La asociación El Colletero planta un centenar de chopos apadrinados por pueblos

DIEGO MARÍN A.

Alberite está en Nalda. Y Sorzano. También Castañares de Rioja, Muro de Aguas, Pinillos y Entrena. Hasta el desaparecido Vegamián (León) está en Nalda. Incluso Trogen, una comuna suiza. La asociación El Colletero de Nalda ha plantado en la vega del río Iregua, junto a la Vía Romana, un centenar de chopos. «Una familia de la localidad que por edad ya no puede atender el terreno nos lo cedió y coincidió que nos regalaron unos chopos, pensamos y, para dar visibilidad a los pueblos, decidimos plantar una chopera y dedicar cada árbol a un pueblo», recuerda Fabiola Pérez Moral, miembro de El Colletero. El proyecto 'Un chopo por mi pueblo' enseguida reunió los primeros colaboradores. El primer árbol dedicado es para Nalda, también de pueblos vecinos del Bajo Iregua, pero también de fuera, como Torremocha del Jarama (Madrid).

La condición para poder apadrinar un chopo es que un colectivo de un municipio colabore con la causa aportando 50 euros para el cuidado y mantenimiento del proyecto. Desde El Colletero ya piensan en cómo identificar cada árbol y acondicionar mejor el terreno, mientras los chopos van creciendo. El proyecto cuenta, además, con un elemento emotivo importante. Y es que años atrás ya existió allí una chopera que fue una auténtica área recreativa de Nalda, ya que se encuentra junto a la poza de Santaelena, algo así como las piscinas del pueblo antes de la construcción de las municipales.

LOS DATOS

Qué
proyecto 'Un chopo por un tueblo'.
Dónde
Nalda.
Cuánto
50 euros.
Quién
asociación El Colletero.
Por qué
para «dar visibilidad a los pueblos de menos de 5.000 habitantes».
Cómo
www.elcolletero.org

«La idea es plantar aquí un chopo para dar visibilidad a los pueblos de menos de 5.000 habitantes», expone Fabiola. En ese sentido, subraya, «el más significativo es Vegamián», el pueblo natal del escritor Julio Llamazares, sumergido bajo las aguas del embalse Juan Benet en 1969, la misma historia que el viejo Mansilla o Pajares, localidades riojanas igualmente perdidas bajo las aguas. Llamazares ha inmortalizado a Vegamián en su obra, aunque no ha sido él quien ha apadrinado el chopo. «Tenemos un compañero, Faustino, que también es de allí, nos dijo que le encantó la idea y que quería que su pueblo estuviera representado allí», relata Fabiola.

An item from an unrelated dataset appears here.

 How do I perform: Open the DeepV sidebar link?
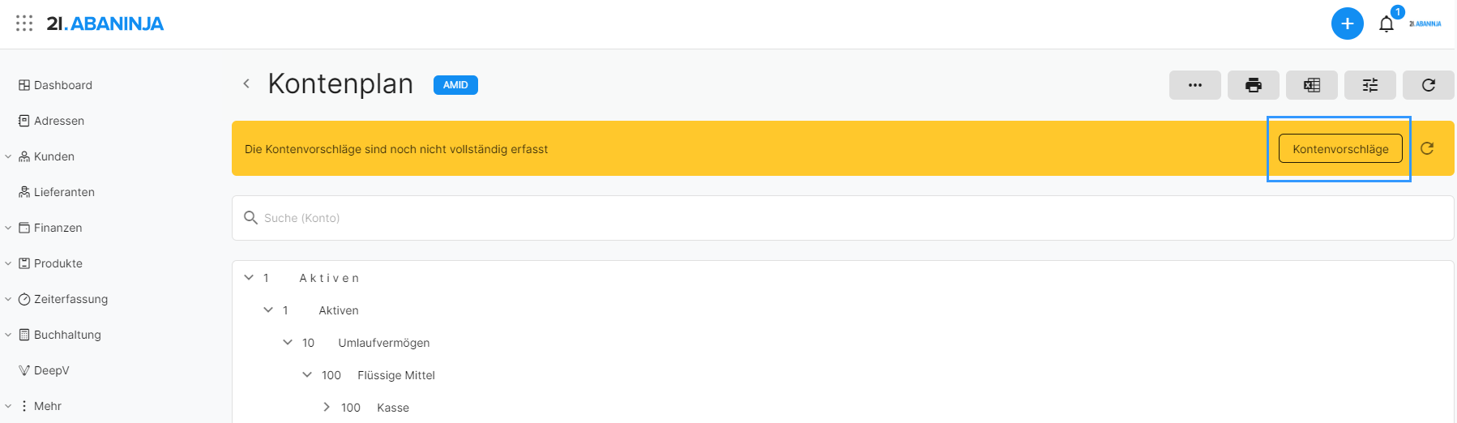[x=51, y=370]
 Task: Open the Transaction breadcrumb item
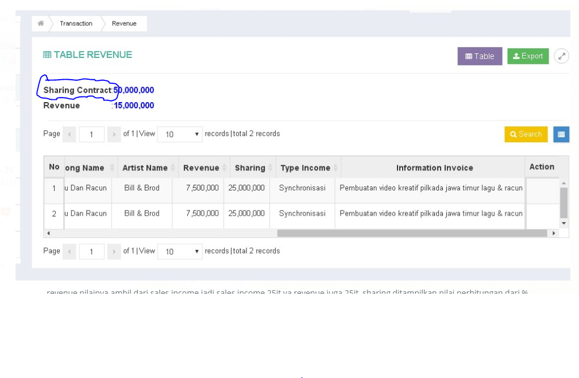[x=76, y=24]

El proyecto 'Un chopo por mi pueblo' es, por una parte, una acción simbólica, pero, por otra, una auténtica reforestación de la ribera del río Iregua. Historia y naturaleza en un momento en el que los pueblos reivindican su pasado, presente y, sobre todo, su futuro para luchar contra la despoblación. «En plena revuelta de la 'España vaciada' nosotros también queremos dar visibilidad a los pueblos más pequeños», apunta Fabiola.

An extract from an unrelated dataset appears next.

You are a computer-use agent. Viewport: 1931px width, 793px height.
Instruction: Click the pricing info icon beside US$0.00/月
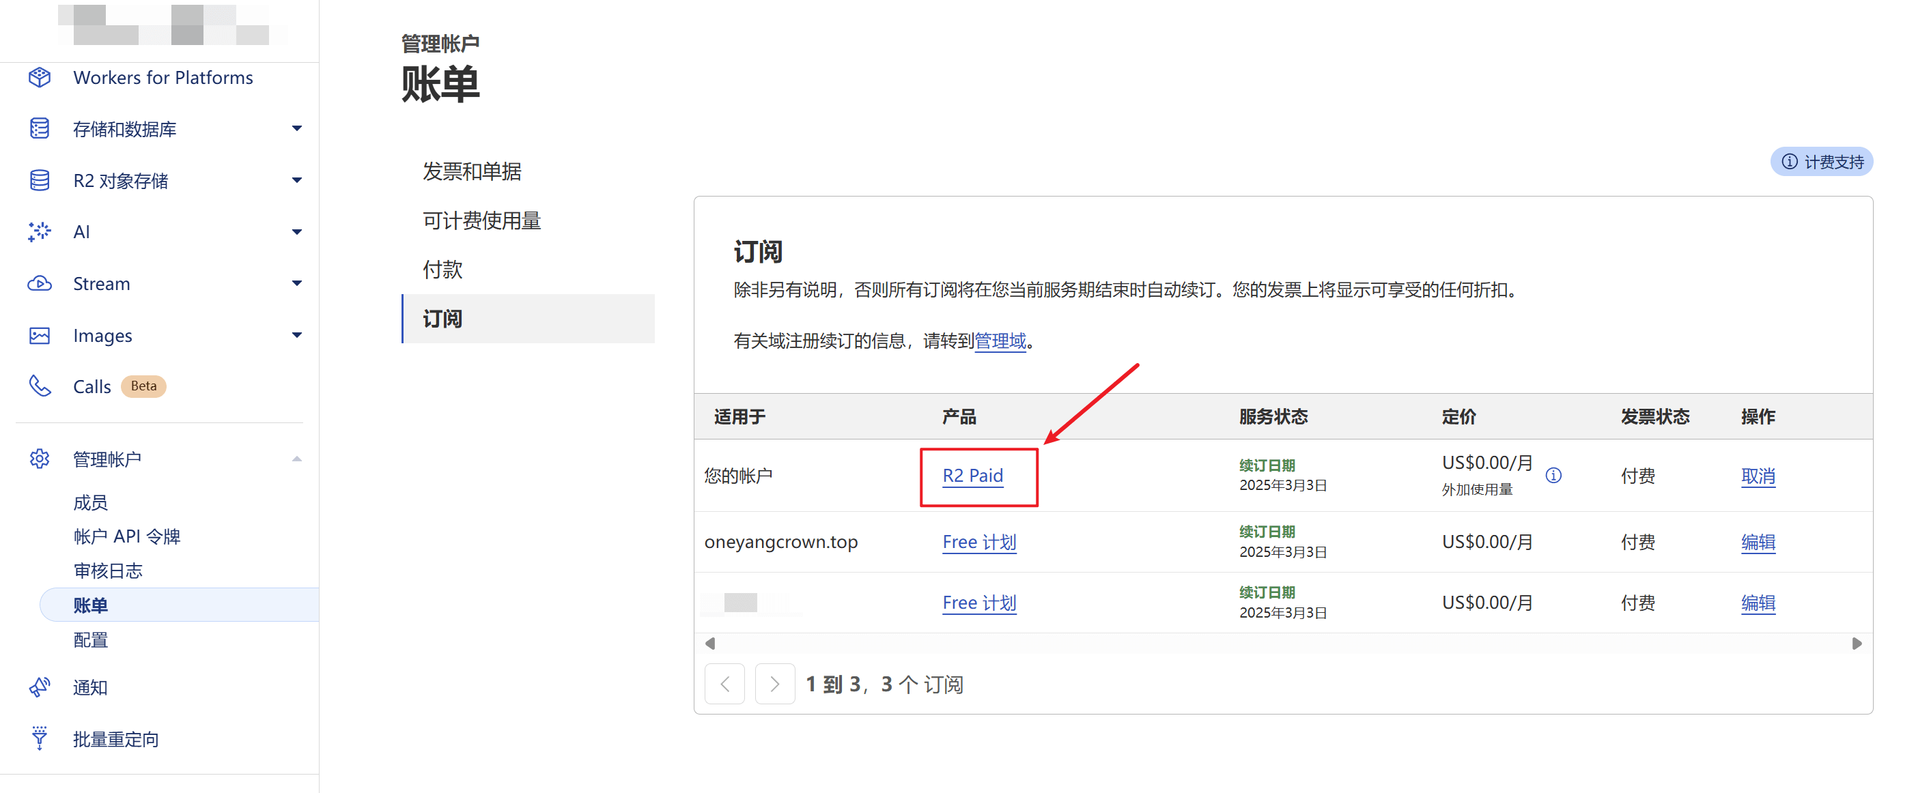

Quien desee participar en la iniciativa puede contactar con El Colletero, que le entregará un diploma acreditativo. Más adelante la asociación organizará un acto para identificar cada árbol. «Una chopera como esta es algo simbólico, representa a un pueblo, que es un conjunto de personas, pues esto es lo mismo, un conjunto de chopos que, además, normalmente se han utilizado para disfrutar del río. Lo que queremos es recuperar este entorno y que la gente pueda volver aquí a disfrutar, merendar...», advierte Fabiola.